Macron told the BBC in an interview late last week that there was ”no justification" for Israel’s near-constant bombardment of the Gaza Strip, saying, “these babies, these ladies, these old people are bombed and killed.” He added, “There is no reason for that and no legitimacy. So we do urge Israel to stop.”
Macron’s comments drew the ire of Israeli Prime Minister Benjamin Netanyahu who said he was “factually and morally” wrong about Israel’s bombing of civilians. Macron then tried to soothe tensions over with Israeli officials by reiterating solidarity with Israel while reminding them to respect international humanitarian law.
French officials have continued to say Israel has a right to defend itself, and formally consider Hamas to be a terrorist organization. Formally, France has long supported the rights of Palestinians, and advocates for a two-state solution as the only way out of the region’s crisis.
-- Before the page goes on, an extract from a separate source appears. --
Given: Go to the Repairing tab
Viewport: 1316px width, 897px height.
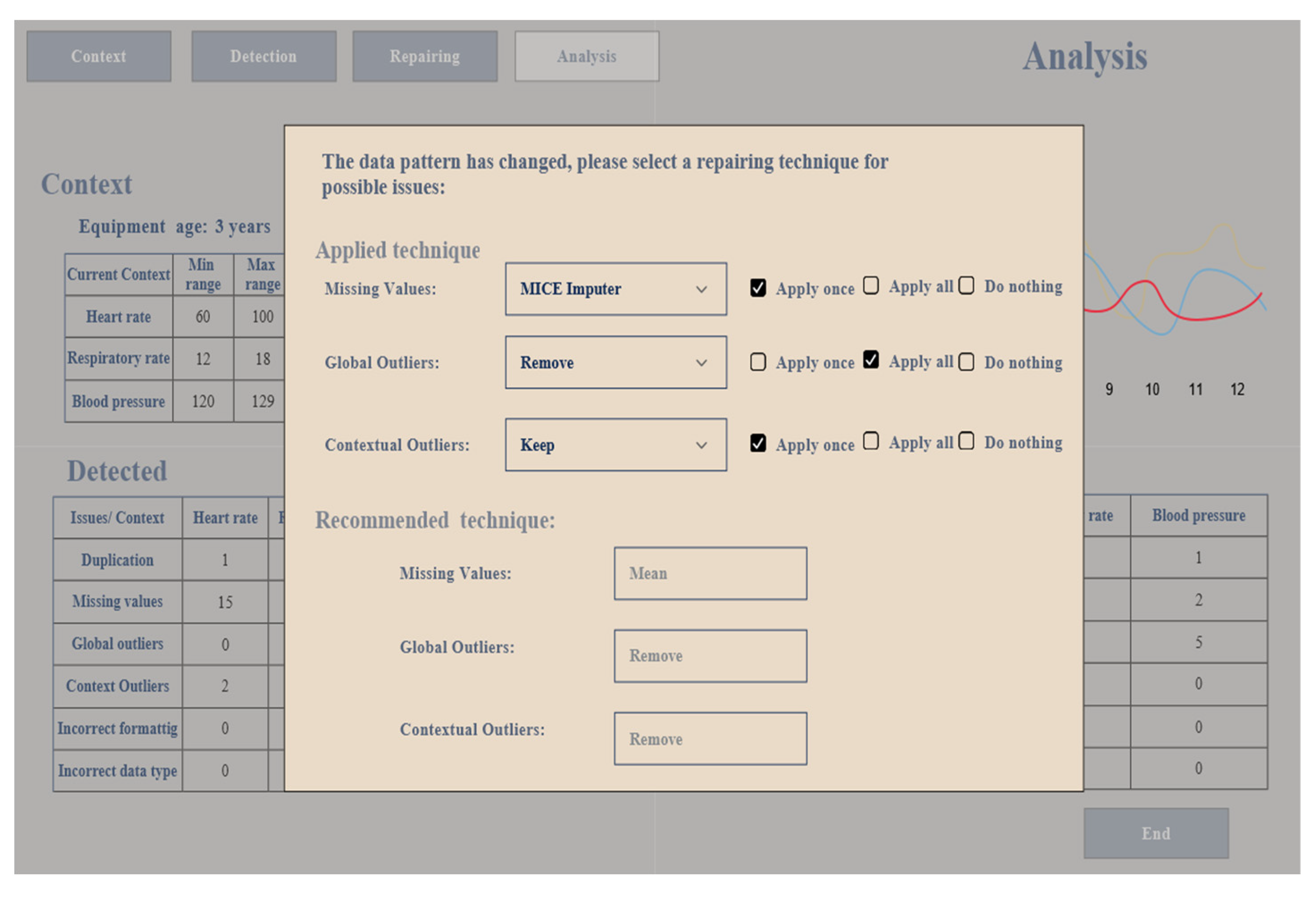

However, French internal policy at the war’s outset saw the nation move to ban pro-Palestinian demonstrations, arguing people who defied the bans were “susceptible to disrupt public order.”
The war has split French society in two, according to analysis from the European Council on Foreign Relations. France is home to six million Muslims, and has the largest population of Jewish people in Europe. Both sides fear escalating violence against them, and hundreds of antisemitic incidents followed Oct. 7. Macron attempted to take a middle-of-the-road approach in a presidential address to the nation last month, making a distinction between support for Palestinians and support for Hamas. But “as Israel continues its offensive in Gaza ... it may become increasingly difficult for Macron to maintain this balance,” ECFR visiting fellow Camille Lons writes.
Macron’s shifting positions on the conflict — from voicing firm solidarity with Israel after the Oct. 7 attack to highlighting the Israeli campaign’s deadly toll on Palestinian civilians — risks “sowing misunderstanding” and turning people against him, Le Figaro’s political correspondent Louis Hausalter writes. Macron’s stances have been guided more by “national considerations” than international pressures so far, but Hausalter argues that the president’s messages could become more blurred as the conflict continues indefinitely.